### Activities
1 – In the article on the London HIV patient, what does "functionally cured" mean for him?
2 – Please go on with the article about the London HIV patient, picking up after its final sentence.

### Text under study
Miracles?

A second man has been “functionally cured” of HIV, but don’t get too excited just yet

HIV cure, London patient

An HIV-positive cancer patient in London has become the second person in history ever to be “functionally cured” of HIV after having his immune system wiped out by chemotherapy and receiving a bone marrow transplant.

“Functionally cured” in this case means that his tests have come up HIV-negative so far—it’s a bit like saying that a cancer is “in remission” while doctors continue to test for its presence over the coming years.

While this is great news, it isn’t the same as a cure, mostly because the unnamed London patient’s treatment is specific, rare, life-threatening and expensive.

Vox explains the man’s situation:

The new patient had a form of cancer and received a treatment involving chemotherapy to wipe out his immune system and replace it, via a stem cell transplant, with non-malignant donor cells. In both cases, the donor cells also carried an added benefit: a genetic mutation that leads to HIV immunity.

In September 2017, 16 months receiving the transplant, the patient — a London man who prefers to remain anonymous—went off his antiretroviral drugs for HIV yet still tested negative for the virus. So far, he’s remained HIV-free.

Doctors have tried the same course of treatment on other patients who have either died from cancer or complications related to the transplant.

Stored data entries:
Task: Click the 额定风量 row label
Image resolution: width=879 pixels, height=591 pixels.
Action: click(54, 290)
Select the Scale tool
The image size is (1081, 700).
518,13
...
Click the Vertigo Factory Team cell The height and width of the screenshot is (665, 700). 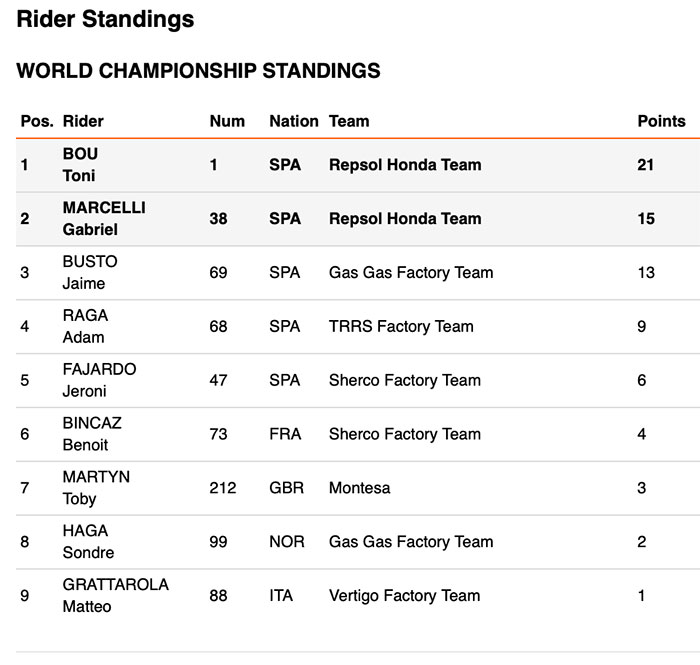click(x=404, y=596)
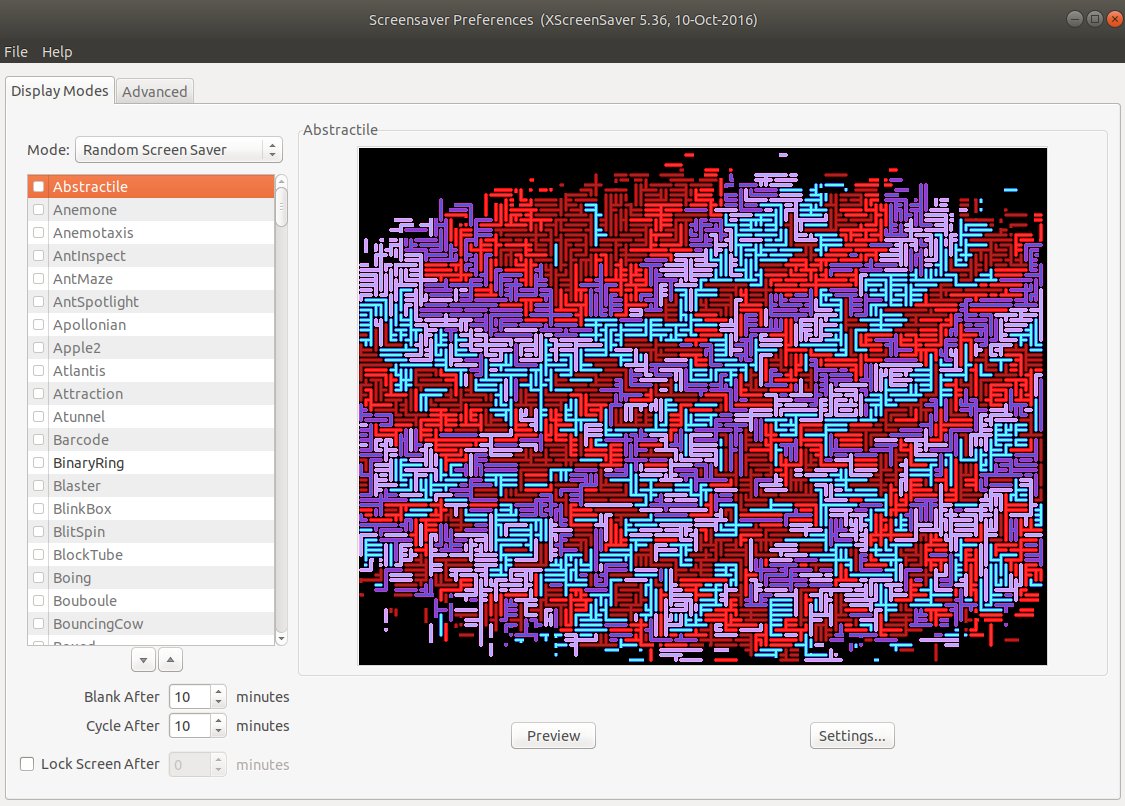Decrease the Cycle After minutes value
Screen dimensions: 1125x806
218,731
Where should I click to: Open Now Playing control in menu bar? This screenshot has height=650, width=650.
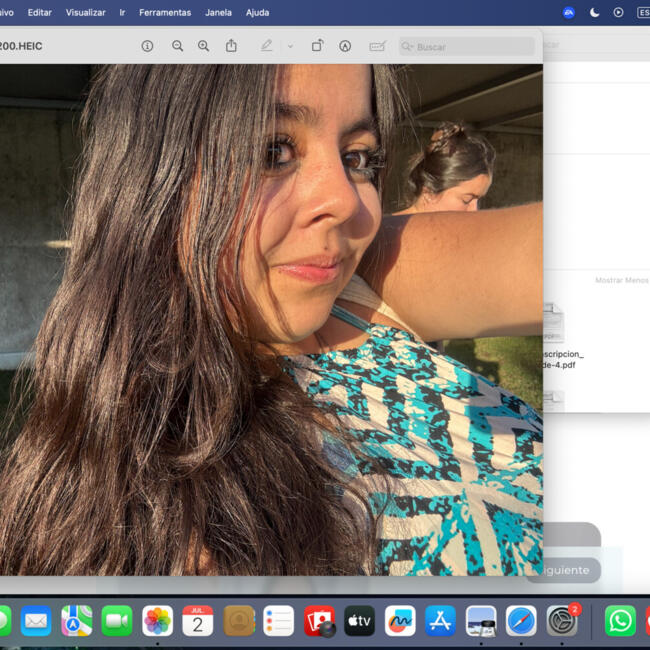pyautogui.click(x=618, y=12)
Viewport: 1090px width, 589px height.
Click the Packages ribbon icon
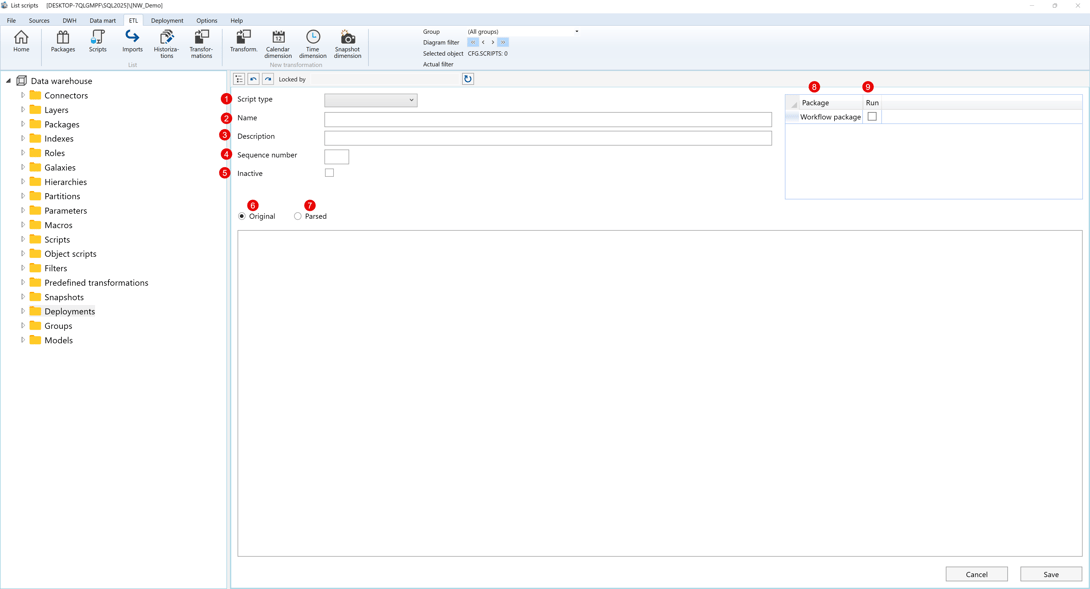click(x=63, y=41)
==
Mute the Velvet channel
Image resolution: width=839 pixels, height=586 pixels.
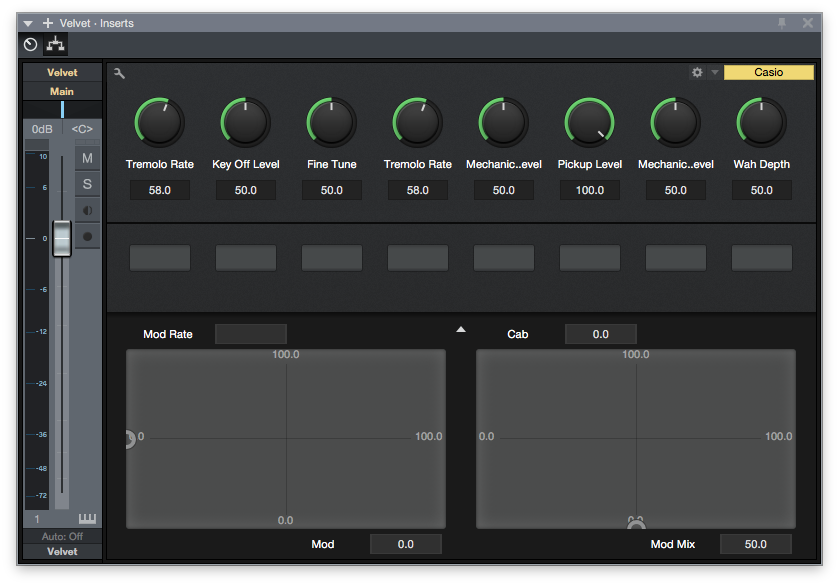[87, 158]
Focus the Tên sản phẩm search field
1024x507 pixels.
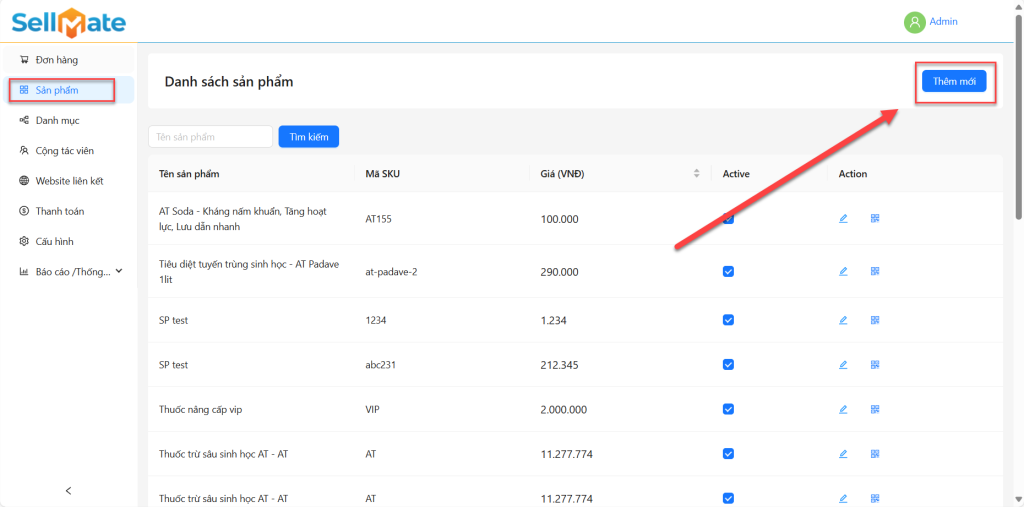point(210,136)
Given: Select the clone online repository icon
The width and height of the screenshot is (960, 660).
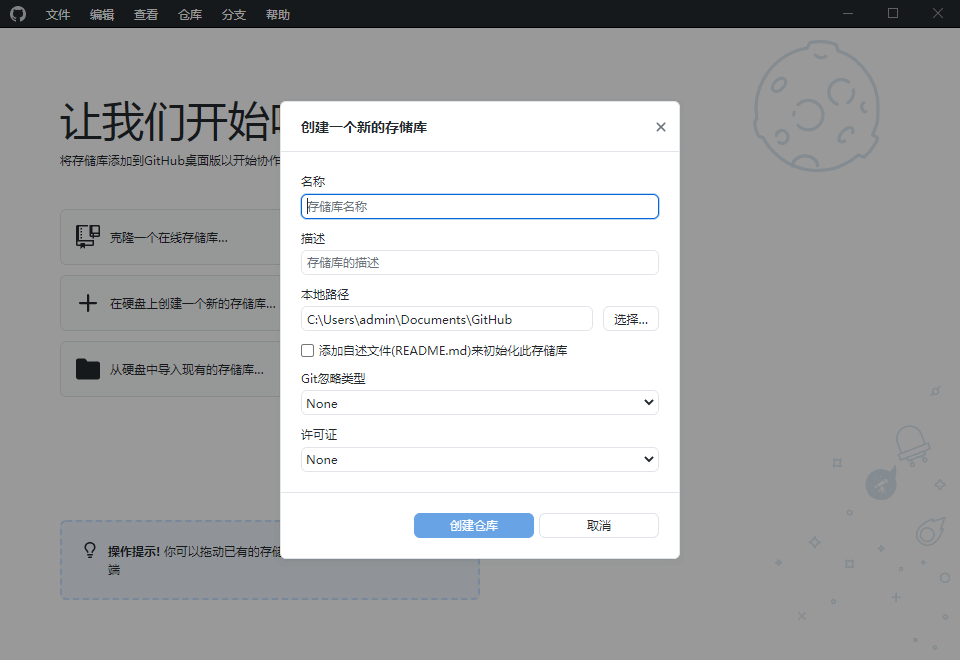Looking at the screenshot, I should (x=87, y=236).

### Replies
1 – His tests have come up HIV-negative so far.

2 –
Related: US government concludes that HIV is untransmittable at undetectable levels

The first person to have been functionally cured of HIV was Timothy Brown (aka “the Berlin patient”). Brown had HIV and leukemia, a type of cancer in which a person’s bone marrow can form cancerous cells.

When Brown’s leukemia stopped responding to chemotherapy, Berlin doctors suggested a bone marrow transplant from a cancer-free donor with a special genetic mutation that made them resistant to HIV. After receiving two bone marrow transplants in 2007 and 2008, Brown became functionally cured of HIV. Now he’s 52 and lives in Palm Springs, California.

Despite the success of the two patients, doctors still don’t know why the functional cure succeeded in them and not other patients: It could have to do with their genetics, the specific strain of HIV they had or the ways their bodies adapted to the bone marrow transplants. As such, it’s hard to replicate and repeat en masse to the general public.

In short, we’re still not close to a full cure, but this makes the news no less amazing.